**Reading passage**
════════════════════
On Wed, 26 Nov 2025, Christopher Bazley wrote:

> 
> On 24/11/2025 13:14, Richard Biener wrote:
> > On Mon, 17 Nov 2025, Christopher Bazley wrote:
> >
> >> On 14/11/2025 11:15, Richard Sandiford wrote:
> >>> Christopher Bazley <[email protected]> writes:
> >>>>>> Agreed.  The only valid situations seem to be:
> >>>>>>
> >>>>>> (1) a duplicate of a single zero, where:
> >>>>>>
> >>>>>>        npatterns == nelts_per_pattern == encoded_nelts == 1
> >>>>>>
> >>>>>>        and the only encoded value is zero
> >>>>>>
> >>>>>> (2) the combination of:
> >>>>>>
> >>>>>>        - nelts_per_pattern == 2
> >>>>>>        - multiple_p (TYPE_VECTOR_SUBPARTS (type), npatterns)
> >>>>>>        - the second half of the encoded elements are all zeros
> >>>>>>
> >>>>>> But these combinations would not come about by chance.  The caller
> >>>>>> would have to take steps to ensure that they're true.  So rather
> >>>>>> than check for these relatively complex conditions, it  might
> >>>>>> be clearer to add a new gimple_build interface that explicitly
> >>>>>> fills with zeros, using a normal array (instead of a
> >>>>>> tree_vector_builder) for the explicitly-initialised elements.
> >>>>> Would a new gimple_build_*_with_zeros function remove the need for
> >>>>> vect_create_constant_vectors to pad with zeros at all?
════════════════════
**What the task requires**
Can you transcribe the mailing-list excerpt above in full, word for word?

[Target pointing data]
════════════════════
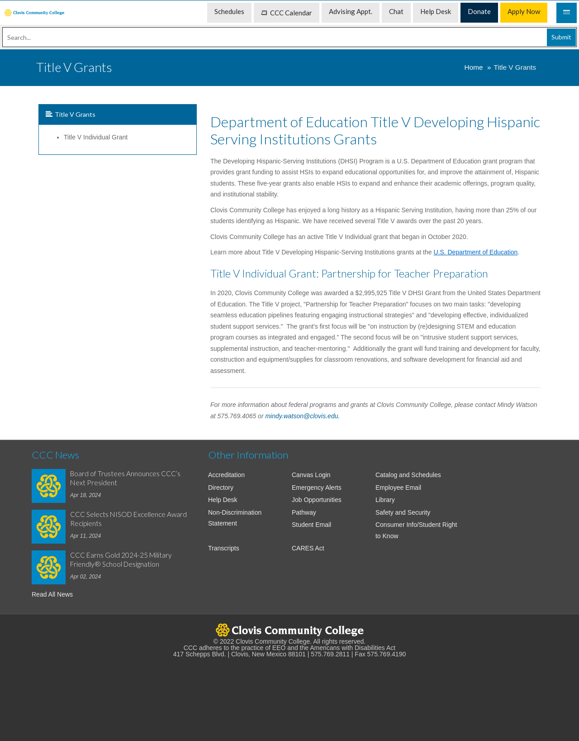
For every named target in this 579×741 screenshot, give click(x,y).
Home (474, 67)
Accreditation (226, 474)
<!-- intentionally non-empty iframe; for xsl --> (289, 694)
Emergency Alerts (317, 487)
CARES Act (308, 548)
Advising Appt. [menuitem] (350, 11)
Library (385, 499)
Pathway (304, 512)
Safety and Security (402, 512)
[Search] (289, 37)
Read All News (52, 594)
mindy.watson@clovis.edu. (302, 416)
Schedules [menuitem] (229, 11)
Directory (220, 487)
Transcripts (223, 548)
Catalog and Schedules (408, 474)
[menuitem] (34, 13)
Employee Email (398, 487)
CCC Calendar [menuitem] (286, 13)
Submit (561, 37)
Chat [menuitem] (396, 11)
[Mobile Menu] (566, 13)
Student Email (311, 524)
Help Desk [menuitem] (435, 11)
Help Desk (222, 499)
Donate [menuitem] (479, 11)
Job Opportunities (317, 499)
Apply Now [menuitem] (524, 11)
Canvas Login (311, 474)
════════════════════
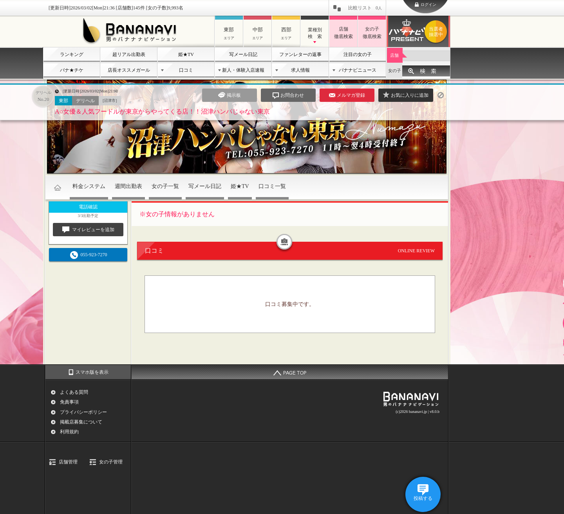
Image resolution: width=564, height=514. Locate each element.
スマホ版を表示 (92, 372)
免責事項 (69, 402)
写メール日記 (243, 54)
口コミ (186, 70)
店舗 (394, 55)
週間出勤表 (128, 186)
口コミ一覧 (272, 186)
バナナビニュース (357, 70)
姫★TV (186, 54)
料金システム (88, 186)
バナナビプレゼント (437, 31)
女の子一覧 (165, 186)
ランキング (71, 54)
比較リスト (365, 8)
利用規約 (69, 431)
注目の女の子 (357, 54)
════════════════════
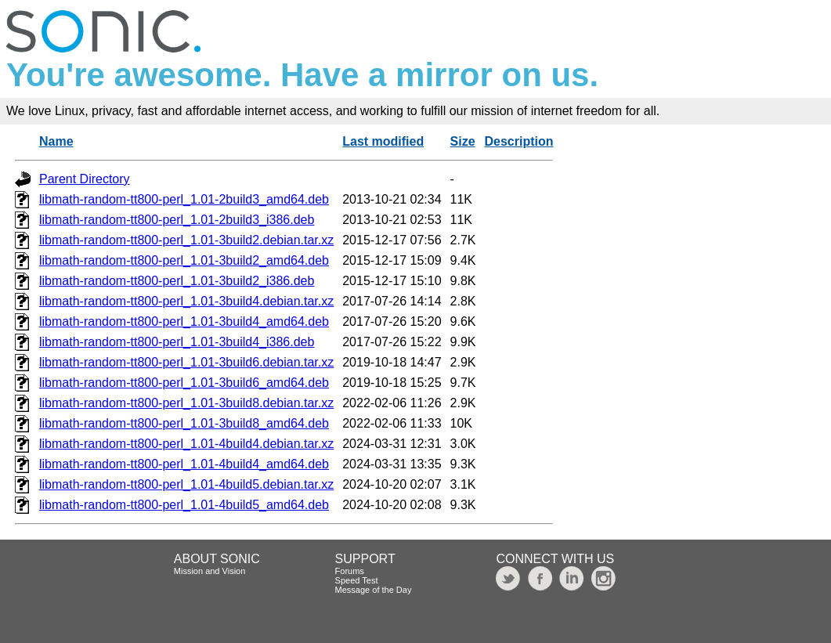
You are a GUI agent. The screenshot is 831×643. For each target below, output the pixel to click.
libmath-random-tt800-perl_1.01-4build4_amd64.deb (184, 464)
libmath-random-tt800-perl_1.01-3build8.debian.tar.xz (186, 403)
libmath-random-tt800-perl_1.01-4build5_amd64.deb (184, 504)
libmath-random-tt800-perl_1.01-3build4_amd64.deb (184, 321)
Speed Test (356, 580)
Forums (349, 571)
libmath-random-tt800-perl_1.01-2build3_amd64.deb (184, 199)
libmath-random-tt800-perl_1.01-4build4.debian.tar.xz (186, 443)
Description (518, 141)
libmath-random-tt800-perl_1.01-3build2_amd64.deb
════════════════════
**Correct answer**
On Wed, 26 Nov 2025, Christopher Bazley wrote:

> 
> On 24/11/2025 13:14, Richard Biener wrote:
> > On Mon, 17 Nov 2025, Christopher Bazley wrote:
> >
> >> On 14/11/2025 11:15, Richard Sandiford wrote:
> >>> Christopher Bazley <[email protected]> writes:
> >>>>>> Agreed.  The only valid situations seem to be:
> >>>>>>
> >>>>>> (1) a duplicate of a single zero, where:
> >>>>>>
> >>>>>>        npatterns == nelts_per_pattern == encoded_nelts == 1
> >>>>>>
> >>>>>>        and the only encoded value is zero
> >>>>>>
> >>>>>> (2) the combination of:
> >>>>>>
> >>>>>>        - nelts_per_pattern == 2
> >>>>>>        - multiple_p (TYPE_VECTOR_SUBPARTS (type), npatterns)
> >>>>>>        - the second half of the encoded elements are all zeros
> >>>>>>
> >>>>>> But these combinations would not come about by chance.  The caller
> >>>>>> would have to take steps to ensure that they're true.  So rather
> >>>>>> than check for these relatively complex conditions, it  might
> >>>>>> be clearer to add a new gimple_build interface that explicitly
> >>>>>> fills with zeros, using a normal array (instead of a
> >>>>>> tree_vector_builder) for the explicitly-initialised elements.
> >>>>> Would a new gimple_build_*_with_zeros function remove the need for
> >>>>> vect_create_constant_vectors to pad with zeros at all?